I might recommend using a mixed model approach to this.
mat <- data.frame(data=c(12.5,11,13,11.4),
row=factor(rep(1:2,2)),
col=factor(rep(1:2,each=2)),
car=c("B","A","A","B"))
I'm using lmerTest
because it will more easily provide you with (approximate) p-values
By default anova()
uses the Satterthwaite approximation, or you can tell it to use the more accurate Kenward-Roger approximation.

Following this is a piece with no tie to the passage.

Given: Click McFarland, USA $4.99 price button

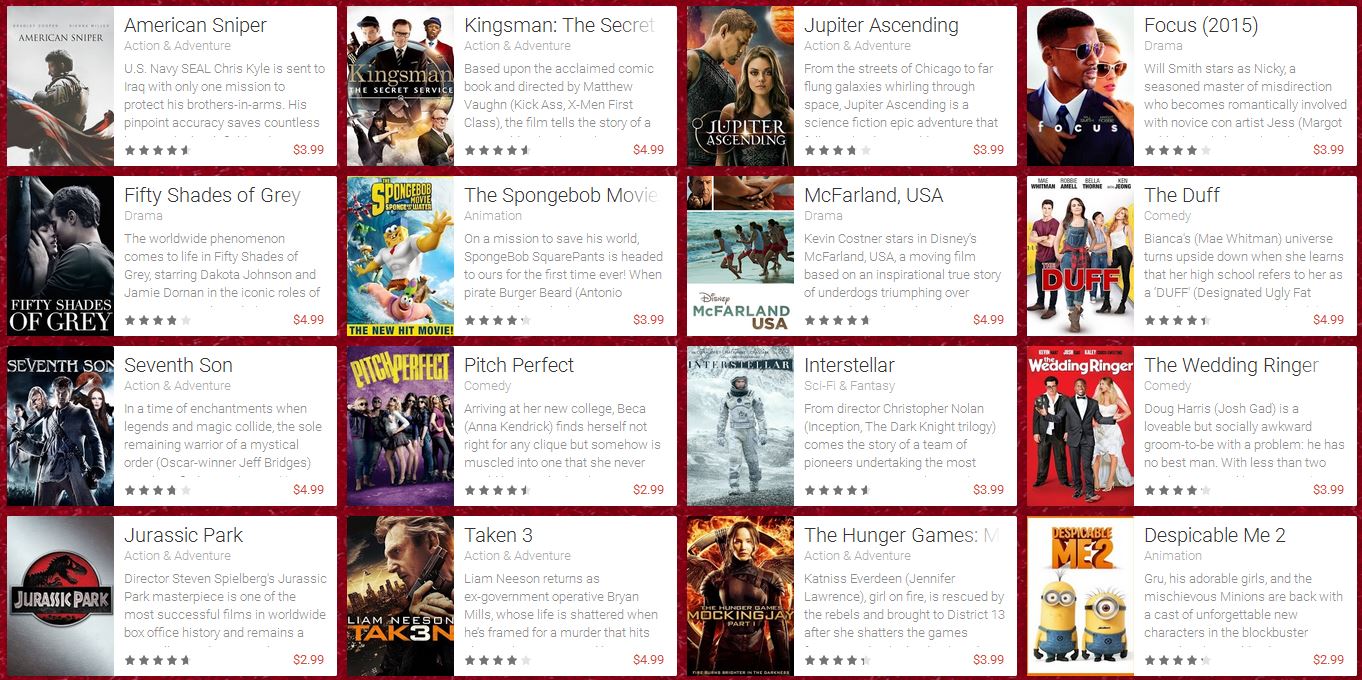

In either case you can see that the denominator df are exactly, or nearly zero, and the p-value is either missing or very close to 1, indicating that your model doesn't make sense (i.e. even using the mixed model it's overparameterized).
library("lmerTest")
anova(m1 <- lmer(data~car+(1|row)+(1|col),data=mat))
anova(m1,ddf="Kenward-Roger")
## Sum Sq Mean Sq NumDF DenDF F.value Pr(>F)
## car 0.0025 0.0025 1 9.6578e-06 2.0019 0.9999
Try for a bigger design:
set.seed(101)
mat2 <- data.frame(data=rnorm(36),
row=gl(6,6),
col=gl(6,1,36),
car=sample(LETTERS[1:2],size=36,replace=TRUE))
m2A <- lm(data~car+row+col,data=mat2)
anova(m2A)
## (excerpt)
## Df Sum Sq Mean Sq F value Pr(>F)
## car 1 1.2571 1.25709 1.6515 0.211
m2B <- lmer(data~car+(1|row)+(1|col),data=mat2)
anova(m2B)
## Sum Sq Mean Sq NumDF DenDF F.value Pr(>F)
## car 1.178 1.178 1 17.098 1.56 0.2285
anova(m2B,ddf="Kenward-Roger")
## Sum Sq Mean Sq NumDF DenDF F.value Pr(>F)
## car 1.178 1.178 1 17.005 1.1029 0.3083
It surprises me a little bit that the lm
and lmerTest
answers are so far apart here -- I would have thought this was an example where there was a well-formulated "classic" answer -- but I'm not sure. Might be worth following up on CrossValidated or Google.